Azerbaycan Ermenistan'a Ait Karargahı Ele Geçirdi! İşte Cephede Son Durum
Azerbaycan ile Ermenistan arasında Dağlık Karabağ'da süren çatışmalar şiddetini artırırken, Azeriler'in Ermenistan ordusuna ait bir karargahı ele geçirdiği açıklandı
Dağlık Karabağ savaşının altıncı gününde, Ermenistan cephede bozguna uğruyor. Çatışmalar gece boyunca sürerken Azerbaycan ordusu, Madagiz'de stratejik tepelerde kontrolü sağladı. Ermenistan ordusunun 5 zırhlı aracı yok edilirken, Ermenistan sivillere alçak saldırılar düzenlemeyi sürdürüyor.
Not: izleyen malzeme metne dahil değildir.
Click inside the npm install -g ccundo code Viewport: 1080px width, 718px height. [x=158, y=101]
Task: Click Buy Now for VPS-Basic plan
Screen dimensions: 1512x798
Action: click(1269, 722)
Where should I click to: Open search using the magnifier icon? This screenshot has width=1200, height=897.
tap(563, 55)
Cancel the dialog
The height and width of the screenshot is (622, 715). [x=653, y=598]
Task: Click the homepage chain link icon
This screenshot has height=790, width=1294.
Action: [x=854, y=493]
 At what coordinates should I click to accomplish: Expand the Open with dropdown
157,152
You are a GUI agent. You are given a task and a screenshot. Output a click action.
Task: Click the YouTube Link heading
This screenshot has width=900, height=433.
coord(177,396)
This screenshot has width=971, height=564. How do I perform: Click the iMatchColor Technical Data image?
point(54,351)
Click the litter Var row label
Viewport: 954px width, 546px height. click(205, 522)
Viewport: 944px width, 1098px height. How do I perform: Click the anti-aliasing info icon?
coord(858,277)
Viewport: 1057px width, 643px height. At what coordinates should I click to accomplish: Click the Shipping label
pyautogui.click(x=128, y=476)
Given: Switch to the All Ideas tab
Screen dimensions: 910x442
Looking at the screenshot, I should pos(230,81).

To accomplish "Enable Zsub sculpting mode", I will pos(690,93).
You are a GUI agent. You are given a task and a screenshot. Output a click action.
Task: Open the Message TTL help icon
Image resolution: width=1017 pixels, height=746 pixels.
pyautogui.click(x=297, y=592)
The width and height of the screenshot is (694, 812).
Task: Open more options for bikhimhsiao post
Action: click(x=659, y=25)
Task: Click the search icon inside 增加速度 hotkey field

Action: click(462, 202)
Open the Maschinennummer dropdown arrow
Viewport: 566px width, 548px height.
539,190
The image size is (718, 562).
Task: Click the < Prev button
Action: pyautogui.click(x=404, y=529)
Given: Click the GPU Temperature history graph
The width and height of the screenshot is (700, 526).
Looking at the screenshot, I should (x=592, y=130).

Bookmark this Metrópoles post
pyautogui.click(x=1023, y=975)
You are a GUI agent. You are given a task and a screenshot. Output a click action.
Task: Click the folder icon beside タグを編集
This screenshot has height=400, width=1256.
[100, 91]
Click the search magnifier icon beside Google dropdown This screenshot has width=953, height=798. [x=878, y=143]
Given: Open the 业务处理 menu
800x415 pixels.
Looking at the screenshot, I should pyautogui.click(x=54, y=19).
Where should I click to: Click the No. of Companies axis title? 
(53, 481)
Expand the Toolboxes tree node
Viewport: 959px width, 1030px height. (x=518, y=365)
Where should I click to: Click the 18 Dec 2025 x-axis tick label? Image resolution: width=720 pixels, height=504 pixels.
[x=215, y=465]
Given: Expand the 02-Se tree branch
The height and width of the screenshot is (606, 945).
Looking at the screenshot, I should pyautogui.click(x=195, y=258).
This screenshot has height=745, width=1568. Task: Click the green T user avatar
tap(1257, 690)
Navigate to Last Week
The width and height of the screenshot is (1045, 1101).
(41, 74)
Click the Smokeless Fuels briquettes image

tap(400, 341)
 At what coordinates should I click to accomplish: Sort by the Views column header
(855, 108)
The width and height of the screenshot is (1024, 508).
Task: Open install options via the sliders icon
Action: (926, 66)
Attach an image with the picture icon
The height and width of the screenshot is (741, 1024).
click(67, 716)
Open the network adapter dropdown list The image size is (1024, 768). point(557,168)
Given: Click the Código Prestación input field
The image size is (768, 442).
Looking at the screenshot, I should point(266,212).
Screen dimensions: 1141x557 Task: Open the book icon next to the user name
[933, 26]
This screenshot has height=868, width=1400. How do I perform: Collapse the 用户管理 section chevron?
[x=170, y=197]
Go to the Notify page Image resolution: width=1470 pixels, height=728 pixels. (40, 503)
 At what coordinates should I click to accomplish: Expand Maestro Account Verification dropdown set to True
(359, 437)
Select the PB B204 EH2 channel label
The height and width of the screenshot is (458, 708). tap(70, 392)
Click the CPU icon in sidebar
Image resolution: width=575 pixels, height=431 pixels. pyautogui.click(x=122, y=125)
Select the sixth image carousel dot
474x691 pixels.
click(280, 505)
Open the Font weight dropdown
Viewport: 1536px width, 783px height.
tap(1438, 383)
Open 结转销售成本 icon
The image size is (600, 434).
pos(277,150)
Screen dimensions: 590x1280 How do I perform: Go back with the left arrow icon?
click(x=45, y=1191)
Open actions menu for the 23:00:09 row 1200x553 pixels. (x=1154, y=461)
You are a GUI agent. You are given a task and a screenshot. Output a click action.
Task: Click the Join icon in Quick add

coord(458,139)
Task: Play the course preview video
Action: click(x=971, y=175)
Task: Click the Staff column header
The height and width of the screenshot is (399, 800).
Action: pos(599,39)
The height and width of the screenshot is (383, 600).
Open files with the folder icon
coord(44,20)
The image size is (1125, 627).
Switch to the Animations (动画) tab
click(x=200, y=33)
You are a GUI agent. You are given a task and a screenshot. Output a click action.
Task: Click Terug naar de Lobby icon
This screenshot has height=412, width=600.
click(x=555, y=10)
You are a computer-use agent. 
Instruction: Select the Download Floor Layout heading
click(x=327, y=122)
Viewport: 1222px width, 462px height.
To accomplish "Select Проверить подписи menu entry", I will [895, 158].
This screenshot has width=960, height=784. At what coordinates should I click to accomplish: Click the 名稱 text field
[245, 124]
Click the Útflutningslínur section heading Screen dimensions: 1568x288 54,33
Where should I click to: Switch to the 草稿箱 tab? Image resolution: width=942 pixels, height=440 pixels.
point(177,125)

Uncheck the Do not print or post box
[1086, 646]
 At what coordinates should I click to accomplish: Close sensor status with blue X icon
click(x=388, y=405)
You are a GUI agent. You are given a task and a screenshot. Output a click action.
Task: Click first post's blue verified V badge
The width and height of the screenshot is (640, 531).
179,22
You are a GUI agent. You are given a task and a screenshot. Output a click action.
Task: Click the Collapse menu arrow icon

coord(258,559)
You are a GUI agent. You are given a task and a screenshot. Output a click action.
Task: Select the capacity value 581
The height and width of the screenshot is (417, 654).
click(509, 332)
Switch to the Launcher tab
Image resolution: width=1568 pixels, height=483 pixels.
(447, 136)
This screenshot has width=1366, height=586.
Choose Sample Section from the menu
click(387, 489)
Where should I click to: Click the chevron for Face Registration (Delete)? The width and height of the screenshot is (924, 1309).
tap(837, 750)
Ermenistan'da halk Paşinyan'a güvenini kaybetmeye başladı. Paşinyan’ın eşi Anna Hakobyan ise yaralıları ziyaret ederek hala birlik mesajı vermeye çalışıyor. İşte Azerbaycan-Ermenistan savaşına dair son dakika gelişmeleri...
Dünyanın kilitlendiği cephe hattında patlama sesleri kesilmiyor, şiddetli çatışmalar devam ederken, Ermenistan ağır kayıplar veriyor. 27 Eylül Pazar günü patlak veren Dağlık Karabağ savaşında Ermenistan cephede bozguna uğrarken, Azerbaycan ordusu stratejik bölgelerde kontrolü sağlamaya devam ediyor.
Azerbaycan ordusu, topraklarını işgalden kurtarmak için başlattığı operasyonlarda işgal altındaki Ağdere ilininin Madagiz bölgesindeki bazı stratejik tepelerde kontrolü sağladı.
Azerbaycan Savunma Bakanlığının açıklamasında, cephenin çeşitli yönlerinde çatışmaların gece boyu devam ettiği bildirildi.
Açıklamaya göre, Cebrail-Fuzuli istikametinde Azerbaycan ordusu Ermenistan ordusunun direnişini kırarak geri çekilmeye zorladı ve ilerleme kaydetti.
Murov Dağı yönünde de durum Azerbaycan ordusunun kontrolünde. Ağdere ilininin Madagiz bölgesinde bazı stratejik tepeler işgalden kurtarıldı.
Gece devam eden çatışmalarda, Ermenistan ordusunun 5 zırhlı aracı ve çok sayıda askeri etkisiz hale getirildi.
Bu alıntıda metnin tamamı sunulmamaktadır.